Brasil registra menor índice de mortes violentas em 13 anos, mas feminicídios continuam em alta

Anuário Brasileiro de Segurança Pública aponta queda de 8,2% nas mortes violentas intencionais em 2025, enquanto assassinatos de mulheres por razões de gênero cresceram 4%

Foto: Tânia Rêgo/Agência Brasil

O Brasil registrou, em 2025, a menor taxa de mortes violentas intencionais desde o início da série histórica, em 2012. Os dados constam na 20ª edição do Anuário Brasileiro de Segurança Pública, divulgada nesta quinta-feira (23), e revelam uma redução de 8,2% nos casos em comparação com o ano anterior.

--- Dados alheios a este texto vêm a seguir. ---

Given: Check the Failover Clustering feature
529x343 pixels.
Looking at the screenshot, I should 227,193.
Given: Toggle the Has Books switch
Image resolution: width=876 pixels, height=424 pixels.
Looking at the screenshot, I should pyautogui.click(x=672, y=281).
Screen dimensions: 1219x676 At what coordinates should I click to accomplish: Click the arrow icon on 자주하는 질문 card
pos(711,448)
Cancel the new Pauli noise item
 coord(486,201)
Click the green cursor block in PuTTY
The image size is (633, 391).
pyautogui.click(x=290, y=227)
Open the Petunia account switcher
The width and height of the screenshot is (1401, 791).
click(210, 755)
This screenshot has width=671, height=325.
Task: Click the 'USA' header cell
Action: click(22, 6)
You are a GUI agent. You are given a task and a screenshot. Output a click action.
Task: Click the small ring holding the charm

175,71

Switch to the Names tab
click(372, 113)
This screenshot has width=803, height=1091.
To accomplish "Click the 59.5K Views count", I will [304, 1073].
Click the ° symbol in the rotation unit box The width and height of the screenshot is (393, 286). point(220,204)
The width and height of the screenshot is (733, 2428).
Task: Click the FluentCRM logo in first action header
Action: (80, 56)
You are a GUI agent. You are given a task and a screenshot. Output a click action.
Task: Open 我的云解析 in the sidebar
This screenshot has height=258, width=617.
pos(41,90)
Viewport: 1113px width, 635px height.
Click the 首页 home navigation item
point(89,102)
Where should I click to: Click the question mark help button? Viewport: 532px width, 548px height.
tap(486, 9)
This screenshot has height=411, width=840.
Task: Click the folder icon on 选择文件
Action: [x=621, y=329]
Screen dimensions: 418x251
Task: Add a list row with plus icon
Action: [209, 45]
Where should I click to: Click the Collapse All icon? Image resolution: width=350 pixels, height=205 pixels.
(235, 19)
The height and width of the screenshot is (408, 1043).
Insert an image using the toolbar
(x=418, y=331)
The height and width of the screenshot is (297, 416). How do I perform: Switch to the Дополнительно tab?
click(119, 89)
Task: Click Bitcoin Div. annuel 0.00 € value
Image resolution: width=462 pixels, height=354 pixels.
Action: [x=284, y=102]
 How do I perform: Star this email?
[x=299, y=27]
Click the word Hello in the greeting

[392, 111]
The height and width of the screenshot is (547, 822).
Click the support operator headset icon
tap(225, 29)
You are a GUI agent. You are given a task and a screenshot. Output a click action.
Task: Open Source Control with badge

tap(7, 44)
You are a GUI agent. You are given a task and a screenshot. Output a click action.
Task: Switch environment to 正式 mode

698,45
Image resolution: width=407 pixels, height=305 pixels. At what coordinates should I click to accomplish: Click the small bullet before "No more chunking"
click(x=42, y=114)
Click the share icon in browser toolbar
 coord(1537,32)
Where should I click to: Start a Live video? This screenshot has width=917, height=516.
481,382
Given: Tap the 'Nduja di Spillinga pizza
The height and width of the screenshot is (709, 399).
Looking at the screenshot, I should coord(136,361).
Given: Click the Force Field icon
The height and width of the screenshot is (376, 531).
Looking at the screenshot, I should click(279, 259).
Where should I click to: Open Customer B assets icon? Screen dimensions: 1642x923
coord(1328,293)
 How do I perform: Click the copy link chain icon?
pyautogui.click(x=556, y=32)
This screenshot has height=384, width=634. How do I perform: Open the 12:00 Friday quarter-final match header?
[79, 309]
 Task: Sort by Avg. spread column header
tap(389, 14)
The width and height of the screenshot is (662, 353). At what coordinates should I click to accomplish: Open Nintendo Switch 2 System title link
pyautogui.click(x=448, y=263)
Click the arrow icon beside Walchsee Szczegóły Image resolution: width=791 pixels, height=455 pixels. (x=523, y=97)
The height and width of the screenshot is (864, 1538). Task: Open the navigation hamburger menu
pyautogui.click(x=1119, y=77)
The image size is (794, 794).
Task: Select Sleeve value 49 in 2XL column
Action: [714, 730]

A taxa nacional caiu de 20,6 para 19,1 mortes por 100 mil habitantes, sendo a primeira vez que o indicador fica abaixo da marca de 20 homicídios por 100 mil habitantes. Em números absolutos, foram contabilizadas 40.775 mortes violentas intencionais em 2025, contra 44.127 registradas em 2024.

O levantamento considera como mortes violentas intencionais os casos de homicídio doloso, feminicídio, latrocínio, lesão corporal seguida de morte, mortes decorrentes de intervenção policial e mortes de policiais em serviço ou fora do expediente.

Entre os principais indicadores, houve queda de 10% nos homicídios dolosos, redução de 17% nos latrocínios e diminuição de 15,2% nas ocorrências de lesão corporal seguida de morte. Em contrapartida, cresceram os registros de mortes provocadas por intervenções policiais, com alta de 5,4%, e os casos de feminicídio, que aumentaram 4%.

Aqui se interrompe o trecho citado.